**Task prompt**
Take each line of the material that includes "maratongroup" and copy it.

**Source material**
_____

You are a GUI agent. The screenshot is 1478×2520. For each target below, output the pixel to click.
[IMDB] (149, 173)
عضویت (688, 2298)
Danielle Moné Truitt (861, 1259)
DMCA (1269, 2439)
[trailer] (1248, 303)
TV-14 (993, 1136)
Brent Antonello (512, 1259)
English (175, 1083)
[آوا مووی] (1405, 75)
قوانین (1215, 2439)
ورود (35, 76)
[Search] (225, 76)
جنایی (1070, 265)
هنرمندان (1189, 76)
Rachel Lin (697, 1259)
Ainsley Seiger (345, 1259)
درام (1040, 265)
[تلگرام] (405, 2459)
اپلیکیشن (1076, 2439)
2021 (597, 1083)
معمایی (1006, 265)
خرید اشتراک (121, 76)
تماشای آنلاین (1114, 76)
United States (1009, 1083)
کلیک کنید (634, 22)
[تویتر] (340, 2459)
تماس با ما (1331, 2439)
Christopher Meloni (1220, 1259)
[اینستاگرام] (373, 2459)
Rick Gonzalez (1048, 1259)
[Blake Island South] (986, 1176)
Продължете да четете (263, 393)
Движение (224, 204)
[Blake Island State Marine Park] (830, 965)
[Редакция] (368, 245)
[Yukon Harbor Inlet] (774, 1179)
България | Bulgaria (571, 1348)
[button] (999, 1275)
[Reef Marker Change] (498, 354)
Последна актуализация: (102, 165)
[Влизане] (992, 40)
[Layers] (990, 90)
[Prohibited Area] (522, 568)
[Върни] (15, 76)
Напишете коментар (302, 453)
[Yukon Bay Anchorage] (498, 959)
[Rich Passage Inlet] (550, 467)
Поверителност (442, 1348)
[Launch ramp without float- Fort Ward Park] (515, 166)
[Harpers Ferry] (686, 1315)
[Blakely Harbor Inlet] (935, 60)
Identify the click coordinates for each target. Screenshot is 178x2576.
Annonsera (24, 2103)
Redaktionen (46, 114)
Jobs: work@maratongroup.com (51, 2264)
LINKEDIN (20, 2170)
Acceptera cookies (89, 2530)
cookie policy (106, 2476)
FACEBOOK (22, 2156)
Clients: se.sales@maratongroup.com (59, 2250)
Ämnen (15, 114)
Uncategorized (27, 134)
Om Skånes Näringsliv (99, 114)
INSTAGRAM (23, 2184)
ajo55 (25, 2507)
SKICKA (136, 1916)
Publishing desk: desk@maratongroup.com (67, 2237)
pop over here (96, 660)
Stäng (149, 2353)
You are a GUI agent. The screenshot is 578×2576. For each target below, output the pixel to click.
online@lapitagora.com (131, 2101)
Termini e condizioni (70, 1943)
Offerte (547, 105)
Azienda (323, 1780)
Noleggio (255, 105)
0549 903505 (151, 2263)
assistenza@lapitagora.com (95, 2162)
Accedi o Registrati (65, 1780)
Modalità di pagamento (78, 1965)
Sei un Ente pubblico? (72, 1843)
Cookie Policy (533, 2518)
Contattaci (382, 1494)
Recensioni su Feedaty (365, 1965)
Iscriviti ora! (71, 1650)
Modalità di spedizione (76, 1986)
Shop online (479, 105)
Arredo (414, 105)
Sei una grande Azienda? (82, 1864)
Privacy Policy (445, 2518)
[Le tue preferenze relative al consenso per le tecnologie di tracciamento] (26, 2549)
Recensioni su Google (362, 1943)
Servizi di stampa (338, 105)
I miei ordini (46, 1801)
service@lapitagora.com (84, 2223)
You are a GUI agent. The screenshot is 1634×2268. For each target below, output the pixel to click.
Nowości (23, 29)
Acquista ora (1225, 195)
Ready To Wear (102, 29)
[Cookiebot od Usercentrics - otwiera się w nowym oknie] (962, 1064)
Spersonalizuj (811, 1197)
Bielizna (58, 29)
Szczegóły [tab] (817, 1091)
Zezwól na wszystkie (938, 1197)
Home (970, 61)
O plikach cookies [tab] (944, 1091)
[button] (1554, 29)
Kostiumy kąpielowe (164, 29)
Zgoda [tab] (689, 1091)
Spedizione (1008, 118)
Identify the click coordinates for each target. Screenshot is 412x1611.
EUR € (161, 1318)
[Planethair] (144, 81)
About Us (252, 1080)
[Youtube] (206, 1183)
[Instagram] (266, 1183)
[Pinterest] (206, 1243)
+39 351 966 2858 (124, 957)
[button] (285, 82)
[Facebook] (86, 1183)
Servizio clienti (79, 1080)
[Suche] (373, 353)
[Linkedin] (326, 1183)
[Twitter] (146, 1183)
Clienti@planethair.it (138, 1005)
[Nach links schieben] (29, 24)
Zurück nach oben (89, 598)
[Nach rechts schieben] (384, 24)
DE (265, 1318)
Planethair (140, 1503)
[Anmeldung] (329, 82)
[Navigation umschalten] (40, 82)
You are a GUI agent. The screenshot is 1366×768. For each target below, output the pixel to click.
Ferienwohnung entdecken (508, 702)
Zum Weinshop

_____

**Result of this task**
Jobs: work@maratongroup.com (51, 2264)
Clients: se.sales@maratongroup.com (59, 2250)
Publishing desk: desk@maratongroup.com (67, 2237)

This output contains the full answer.